Judith has been there since the beginning. She is chief fundraiser, booster, and goodwill ambassador. Everyone in Chicago jazz circles knows the exuberant Judith, who is seen at events throughout the City. Like the Postal Service, wind, sleet, and snow don't slow her down. While she has not been at it as long as Chicago impresario Joe Segal, she certainly is continuing the tradition that Segal began in 1947.
The festival may be the most important jazz event in the Chicago each year, in large part because it presents two solid days of music at 15 or so venues in a neighborhood rather than in the central city. Judith's efforts have been instrumental in developing a celebration of music, diversity, and people. Well done Judith. You deserve the honor.
If you doubt me, read Chicago Tribune critic Howard Reich's tribute to Judith in yesterday's Tribune. The Jazz Lady.
In addition to an excellent buffet dinner (actually appetizers, but more than enough for dinner), the tribute and benefit concluded with an hour plus concert by Ken Peplowski, one of the masters of the clarinet. With Peplowski were Ehud Asherie on piano, who did an outstanding solo rendition of Fats Waller's Honeysuckle Rose, Joel Forbes on bass, and the very capable and subtle Aaron Kimmel on drums. After two songs, Peplowski brought out the evening's special guest, Jeremy Pelt on trumpet. Peplowski jokingly said Pelt would begin with a ballad because he can't play fast. As the concert progressed, it was clear that Pelt can play anything that he wants, whether fast or slow tempo.
Peplowki and his crew don't venture into the abstractions of the AACM. They play what is often characterized as more traditional jazz. They play it very well, making the case that this music is not out of fashion. The quintet ended with Body and Soul, which proved to be one of the night's standouts. It was fun seeing musicians having such a good time on stage.
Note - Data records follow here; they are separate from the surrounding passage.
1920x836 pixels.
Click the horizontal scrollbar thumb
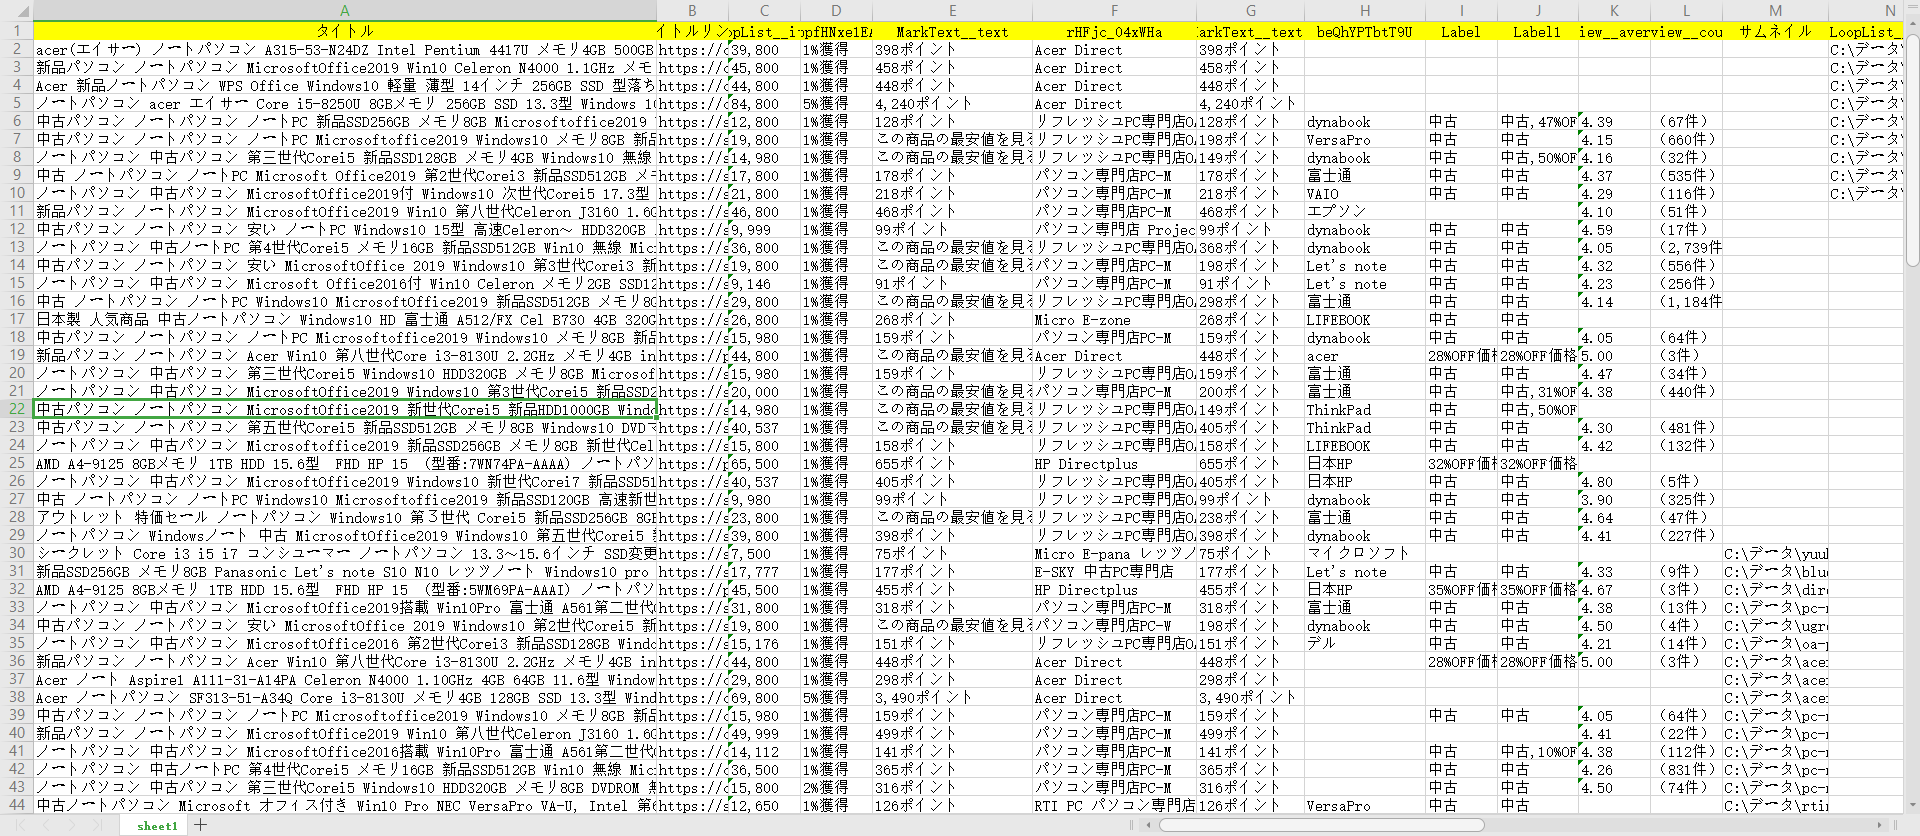coord(1320,825)
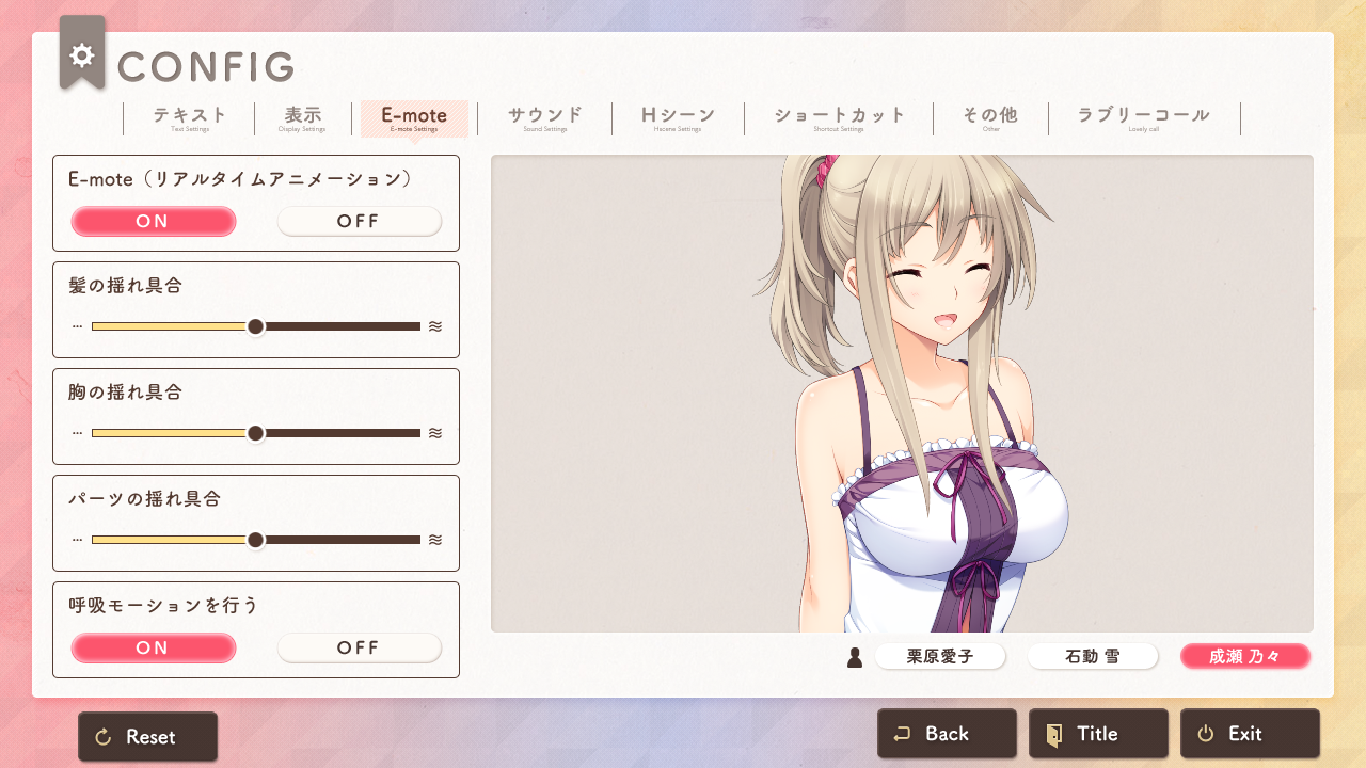The height and width of the screenshot is (768, 1366).
Task: Click the gear icon beside CONFIG
Action: [x=82, y=55]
They even performed When October Goes, written by Johnny Mercer, but scored by Barry Manilow, but you would never know it.
Given Judith's tastes in music, she must have been in seventh heaven as Peplowski and crew serenaded her and somewhere around 125 other jazz aficionados. In the house were Chicago luminaries Victor Goines, Art Hoyle, Norman Malone, and Richard Steele. Tribune critic Reich was present for the reception and ceremony, but had to leave before the concert began.
Steele, who has been a longtime on-air fundraiser for WTTW, Chicago's Public Television's outlet, did the honors when it came time to raise needed funds from attendees. He is good, really good. My wallet knows. A tad lighter.